We are hitting the limits of our current Wikidata Query Service servers and are planning to acquire more, and in order to size them properly, we need to do a traffic analysis of the external and internal traffic on the current servers.
Description
Status | Subtype | Assigned | Task | ||
---|---|---|---|---|---|
Resolved | • mobrovac | T190266 Switch the Recommendation API to use the internal WDQS cluster | |||
Resolved | Smalyshev | T178492 Create a more controlled WDQS cluster | |||
Restricted Task | |||||
Resolved | mpopov | T179850 Run analysis of WDQS internal and external traffic |
Event Timeline
Thanks a lot for the analysis!
A few comments / questions in no particular order:
- If I read correctly, the only difference between screenshot 3 and 4 is bot vs spider. I'm wondering why we get spiders from internal (just curiosity)
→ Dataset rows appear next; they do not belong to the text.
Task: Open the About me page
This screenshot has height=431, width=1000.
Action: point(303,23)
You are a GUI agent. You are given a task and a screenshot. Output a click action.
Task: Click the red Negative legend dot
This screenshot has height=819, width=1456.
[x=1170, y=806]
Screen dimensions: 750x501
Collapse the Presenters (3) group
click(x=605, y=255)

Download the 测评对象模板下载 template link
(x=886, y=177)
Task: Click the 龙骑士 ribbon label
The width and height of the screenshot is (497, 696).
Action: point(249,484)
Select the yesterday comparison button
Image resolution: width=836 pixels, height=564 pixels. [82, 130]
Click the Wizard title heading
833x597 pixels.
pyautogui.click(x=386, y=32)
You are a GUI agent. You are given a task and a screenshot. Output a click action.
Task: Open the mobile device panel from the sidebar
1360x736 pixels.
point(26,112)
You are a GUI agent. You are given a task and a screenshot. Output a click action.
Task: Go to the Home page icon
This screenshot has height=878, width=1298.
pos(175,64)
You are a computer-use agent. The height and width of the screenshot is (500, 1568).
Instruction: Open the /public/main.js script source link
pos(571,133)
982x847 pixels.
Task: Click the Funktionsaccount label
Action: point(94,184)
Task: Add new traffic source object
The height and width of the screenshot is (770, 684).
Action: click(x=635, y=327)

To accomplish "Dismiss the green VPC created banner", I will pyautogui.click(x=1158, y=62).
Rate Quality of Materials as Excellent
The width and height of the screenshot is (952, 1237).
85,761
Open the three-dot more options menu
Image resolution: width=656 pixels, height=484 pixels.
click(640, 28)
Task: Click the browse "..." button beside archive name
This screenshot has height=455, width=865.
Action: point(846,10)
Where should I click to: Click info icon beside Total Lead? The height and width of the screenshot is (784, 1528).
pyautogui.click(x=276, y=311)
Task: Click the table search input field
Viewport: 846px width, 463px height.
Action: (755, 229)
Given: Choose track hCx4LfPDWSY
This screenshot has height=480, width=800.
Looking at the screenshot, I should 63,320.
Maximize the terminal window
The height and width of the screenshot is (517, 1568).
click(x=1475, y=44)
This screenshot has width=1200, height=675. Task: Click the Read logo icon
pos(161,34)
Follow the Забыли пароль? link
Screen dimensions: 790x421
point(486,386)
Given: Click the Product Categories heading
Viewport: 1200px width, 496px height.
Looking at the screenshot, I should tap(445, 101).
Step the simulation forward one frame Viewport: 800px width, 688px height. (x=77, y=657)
- In screenshot 4, we seem to have user traffic from internal. That seems strange, as we really should not have any users coming from internal.
- looking at screenshot 2, it looks like we have almost as much internal requests than external in "normal" times (if we don't count the few high peaks on external traffic).
- internal traffic includes both traffic from labs and traffic from production networks. If we create a dedicated production wdqs cluster, it will most probably be serving production only, not labs (and we know that we have a few expensive bots on labs). Would it be possible / easy to add that differentiation in the analysis?
- on graph 2, 3 and 4 it is not clear to me what the aggregation period is, could you precise it?
- I'm probably misreading this, but why on graph 3 and 4 is the internal / user SPARQL endpoint different?
- A good heuristic of load generated by internal vs external traffic is probably the cummulated amount of query time, more than the number of queries (getting 100 requests taking 1ms each is not the same as getting 10 requests taking 10 seconds each...). I suspect that the internal traffic is mainly short requests, but confirmation would be nice. Is this something easy to add?
Don't spend too much time on any of the above points, I'm still not sure what to do with this analysis in any case...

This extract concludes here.